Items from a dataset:

#####

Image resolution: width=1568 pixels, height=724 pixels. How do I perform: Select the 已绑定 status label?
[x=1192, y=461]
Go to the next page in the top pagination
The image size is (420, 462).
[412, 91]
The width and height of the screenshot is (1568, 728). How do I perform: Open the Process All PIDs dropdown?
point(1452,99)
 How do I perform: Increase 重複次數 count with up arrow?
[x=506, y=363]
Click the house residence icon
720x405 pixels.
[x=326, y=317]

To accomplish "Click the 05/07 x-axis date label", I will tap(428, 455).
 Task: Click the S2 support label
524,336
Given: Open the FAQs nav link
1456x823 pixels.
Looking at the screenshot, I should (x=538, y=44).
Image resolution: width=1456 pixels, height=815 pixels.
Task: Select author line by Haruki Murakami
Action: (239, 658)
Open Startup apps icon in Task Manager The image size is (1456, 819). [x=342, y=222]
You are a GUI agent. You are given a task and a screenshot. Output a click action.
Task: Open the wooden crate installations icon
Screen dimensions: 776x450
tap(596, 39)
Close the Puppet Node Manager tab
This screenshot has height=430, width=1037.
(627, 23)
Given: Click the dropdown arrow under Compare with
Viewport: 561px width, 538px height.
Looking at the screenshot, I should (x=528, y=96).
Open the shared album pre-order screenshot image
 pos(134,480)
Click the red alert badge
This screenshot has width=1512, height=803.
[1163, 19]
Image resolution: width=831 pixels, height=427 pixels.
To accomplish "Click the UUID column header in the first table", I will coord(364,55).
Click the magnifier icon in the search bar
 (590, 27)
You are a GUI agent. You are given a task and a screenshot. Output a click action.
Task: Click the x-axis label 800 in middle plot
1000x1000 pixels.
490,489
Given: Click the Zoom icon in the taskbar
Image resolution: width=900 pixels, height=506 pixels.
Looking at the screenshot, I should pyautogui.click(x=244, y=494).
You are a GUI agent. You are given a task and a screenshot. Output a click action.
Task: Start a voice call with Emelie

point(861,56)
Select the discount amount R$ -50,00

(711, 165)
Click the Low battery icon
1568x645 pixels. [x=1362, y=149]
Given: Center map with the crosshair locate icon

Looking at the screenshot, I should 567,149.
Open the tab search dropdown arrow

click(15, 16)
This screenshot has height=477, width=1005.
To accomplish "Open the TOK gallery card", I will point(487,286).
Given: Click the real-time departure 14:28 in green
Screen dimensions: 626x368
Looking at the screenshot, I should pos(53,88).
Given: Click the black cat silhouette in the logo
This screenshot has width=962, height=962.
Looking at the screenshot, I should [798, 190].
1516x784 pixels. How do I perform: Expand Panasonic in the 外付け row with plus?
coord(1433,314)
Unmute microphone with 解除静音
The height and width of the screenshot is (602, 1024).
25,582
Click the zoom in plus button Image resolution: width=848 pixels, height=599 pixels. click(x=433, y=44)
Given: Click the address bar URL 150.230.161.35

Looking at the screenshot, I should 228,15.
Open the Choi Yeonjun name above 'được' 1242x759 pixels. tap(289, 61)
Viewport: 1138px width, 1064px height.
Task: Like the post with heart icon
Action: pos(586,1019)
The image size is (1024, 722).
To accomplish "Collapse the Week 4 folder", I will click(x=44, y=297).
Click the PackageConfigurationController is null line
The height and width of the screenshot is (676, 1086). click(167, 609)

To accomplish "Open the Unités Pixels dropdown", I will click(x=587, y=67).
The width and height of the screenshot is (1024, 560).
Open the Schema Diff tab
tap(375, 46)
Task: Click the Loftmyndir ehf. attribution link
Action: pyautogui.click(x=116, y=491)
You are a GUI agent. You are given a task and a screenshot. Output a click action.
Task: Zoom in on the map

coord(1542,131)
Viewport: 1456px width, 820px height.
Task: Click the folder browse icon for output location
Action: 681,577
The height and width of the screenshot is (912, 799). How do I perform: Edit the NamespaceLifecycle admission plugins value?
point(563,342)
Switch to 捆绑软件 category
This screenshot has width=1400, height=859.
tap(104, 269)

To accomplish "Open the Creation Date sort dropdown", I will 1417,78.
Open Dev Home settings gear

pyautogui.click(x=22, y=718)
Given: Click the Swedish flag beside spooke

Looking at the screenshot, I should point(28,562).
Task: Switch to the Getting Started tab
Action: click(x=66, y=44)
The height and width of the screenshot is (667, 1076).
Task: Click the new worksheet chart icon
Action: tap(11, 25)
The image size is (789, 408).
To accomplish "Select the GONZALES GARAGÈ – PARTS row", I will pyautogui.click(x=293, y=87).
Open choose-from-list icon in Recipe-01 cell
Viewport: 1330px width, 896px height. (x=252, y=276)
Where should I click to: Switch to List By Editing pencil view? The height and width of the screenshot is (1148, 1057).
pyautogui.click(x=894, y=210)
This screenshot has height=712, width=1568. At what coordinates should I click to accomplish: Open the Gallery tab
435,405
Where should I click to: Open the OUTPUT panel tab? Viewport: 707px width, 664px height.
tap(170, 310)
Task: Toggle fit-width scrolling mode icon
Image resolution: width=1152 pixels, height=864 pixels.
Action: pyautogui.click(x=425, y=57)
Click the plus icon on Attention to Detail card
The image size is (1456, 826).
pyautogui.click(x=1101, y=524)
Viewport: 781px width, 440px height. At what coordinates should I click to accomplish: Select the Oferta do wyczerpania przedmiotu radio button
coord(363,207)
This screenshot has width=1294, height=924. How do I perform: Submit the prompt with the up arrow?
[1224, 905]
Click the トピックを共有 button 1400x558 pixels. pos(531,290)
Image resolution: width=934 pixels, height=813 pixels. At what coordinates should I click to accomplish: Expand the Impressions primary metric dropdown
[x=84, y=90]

#####

- **Work to do**:
Write out every line of the material above as a numbered list, omitting any blank lines.

- **Result for this exercise**:
1. Image resolution: width=1568 pixels, height=724 pixels. How do I perform: Select the 已绑定 status label?
2. [x=1192, y=461]
3. Go to the next page in the top pagination
4. The image size is (420, 462).
5. [412, 91]
6. The width and height of the screenshot is (1568, 728). How do I perform: Open the Process All PIDs dropdown?
7. point(1452,99)
8.  How do I perform: Increase 重複次數 count with up arrow?
9. [x=506, y=363]
10. Click the house residence icon
11. 720x405 pixels.
12. [x=326, y=317]
13. To accomplish "Click the 05/07 x-axis date label", I will tap(428, 455).
14.  Task: Click the S2 support label
15. 524,336
16. Given: Open the FAQs nav link
17. 1456x823 pixels.
18. Looking at the screenshot, I should (x=538, y=44).
19. Image resolution: width=1456 pixels, height=815 pixels.
20. Task: Select author line by Haruki Murakami
21. Action: (239, 658)
22. Open Startup apps icon in Task Manager The image size is (1456, 819). [x=342, y=222]
23. You are a GUI agent. You are given a task and a screenshot. Output a click action.
24. Task: Open the wooden crate installations icon
25. Screen dimensions: 776x450
26. tap(596, 39)
27. Close the Puppet Node Manager tab
28. This screenshot has height=430, width=1037.
29. (627, 23)
30. Given: Click the dropdown arrow under Compare with
31. Viewport: 561px width, 538px height.
32. Looking at the screenshot, I should (x=528, y=96).
33. Open the shared album pre-order screenshot image
34.  pos(134,480)
35. Click the red alert badge
36. This screenshot has width=1512, height=803.
37. [1163, 19]
38. Image resolution: width=831 pixels, height=427 pixels.
39. To accomplish "Click the UUID column header in the first table", I will coord(364,55).
40. Click the magnifier icon in the search bar
41.  (590, 27)
42. You are a GUI agent. You are given a task and a screenshot. Output a click action.
43. Task: Click the x-axis label 800 in middle plot
44. 1000x1000 pixels.
45. 490,489
46. Given: Click the Zoom icon in the taskbar
47. Image resolution: width=900 pixels, height=506 pixels.
48. Looking at the screenshot, I should pyautogui.click(x=244, y=494).
49. You are a GUI agent. You are given a task and a screenshot. Output a click action.
50. Task: Start a voice call with Emelie
51. point(861,56)
52. Select the discount amount R$ -50,00
53. (711, 165)
54. Click the Low battery icon
55. 1568x645 pixels. [x=1362, y=149]
56. Given: Center map with the crosshair locate icon
57. Looking at the screenshot, I should 567,149.
58. Open the tab search dropdown arrow
59. click(15, 16)
60. This screenshot has height=477, width=1005.
61. To accomplish "Open the TOK gallery card", I will point(487,286).
62. Given: Click the real-time departure 14:28 in green
63. Screen dimensions: 626x368
64. Looking at the screenshot, I should pos(53,88).
65. Given: Click the black cat silhouette in the logo
66. This screenshot has width=962, height=962.
67. Looking at the screenshot, I should [798, 190].
68. 1516x784 pixels. How do I perform: Expand Panasonic in the 外付け row with plus?
69. coord(1433,314)
70. Unmute microphone with 解除静音
71. The height and width of the screenshot is (602, 1024).
72. 25,582
73. Click the zoom in plus button Image resolution: width=848 pixels, height=599 pixels. click(x=433, y=44)
74. Given: Click the address bar URL 150.230.161.35
75. Looking at the screenshot, I should 228,15.
76. Open the Choi Yeonjun name above 'được' 1242x759 pixels. tap(289, 61)
77. Viewport: 1138px width, 1064px height.
78. Task: Like the post with heart icon
79. Action: pos(586,1019)
80. The image size is (1024, 722).
81. To accomplish "Collapse the Week 4 folder", I will click(x=44, y=297).
82. Click the PackageConfigurationController is null line
83. The height and width of the screenshot is (676, 1086). click(167, 609)
84. To accomplish "Open the Unités Pixels dropdown", I will click(x=587, y=67).
85. The width and height of the screenshot is (1024, 560).
86. Open the Schema Diff tab
87. tap(375, 46)
88. Task: Click the Loftmyndir ehf. attribution link
89. Action: pyautogui.click(x=116, y=491)
90. You are a GUI agent. You are given a task and a screenshot. Output a click action.
91. Task: Zoom in on the map
92. coord(1542,131)
93. Viewport: 1456px width, 820px height.
94. Task: Click the folder browse icon for output location
95. Action: 681,577
96. The height and width of the screenshot is (912, 799). How do I perform: Edit the NamespaceLifecycle admission plugins value?
97. point(563,342)
98. Switch to 捆绑软件 category
99. This screenshot has width=1400, height=859.
100. tap(104, 269)
101. To accomplish "Open the Creation Date sort dropdown", I will 1417,78.
102. Open Dev Home settings gear
103. pyautogui.click(x=22, y=718)
104. Given: Click the Swedish flag beside spooke
105. Looking at the screenshot, I should point(28,562).
106. Task: Switch to the Getting Started tab
107. Action: click(x=66, y=44)
108. The height and width of the screenshot is (667, 1076).
109. Task: Click the new worksheet chart icon
110. Action: tap(11, 25)
111. The image size is (789, 408).
112. To accomplish "Select the GONZALES GARAGÈ – PARTS row", I will pyautogui.click(x=293, y=87).
113. Open choose-from-list icon in Recipe-01 cell
114. Viewport: 1330px width, 896px height. (x=252, y=276)
115. Where should I click to: Switch to List By Editing pencil view? The height and width of the screenshot is (1148, 1057).
116. pyautogui.click(x=894, y=210)
117. This screenshot has height=712, width=1568. At what coordinates should I click to accomplish: Open the Gallery tab
118. 435,405
119. Where should I click to: Open the OUTPUT panel tab? Viewport: 707px width, 664px height.
120. tap(170, 310)
121. Task: Toggle fit-width scrolling mode icon
122. Image resolution: width=1152 pixels, height=864 pixels.
123. Action: pyautogui.click(x=425, y=57)
124. Click the plus icon on Attention to Detail card
125. The image size is (1456, 826).
126. pyautogui.click(x=1101, y=524)
127. Viewport: 781px width, 440px height. At what coordinates should I click to accomplish: Select the Oferta do wyczerpania przedmiotu radio button
128. coord(363,207)
129. This screenshot has width=1294, height=924. How do I perform: Submit the prompt with the up arrow?
130. [1224, 905]
131. Click the トピックを共有 button 1400x558 pixels. pos(531,290)
132. Image resolution: width=934 pixels, height=813 pixels. At what coordinates should I click to accomplish: Expand the Impressions primary metric dropdown
133. [x=84, y=90]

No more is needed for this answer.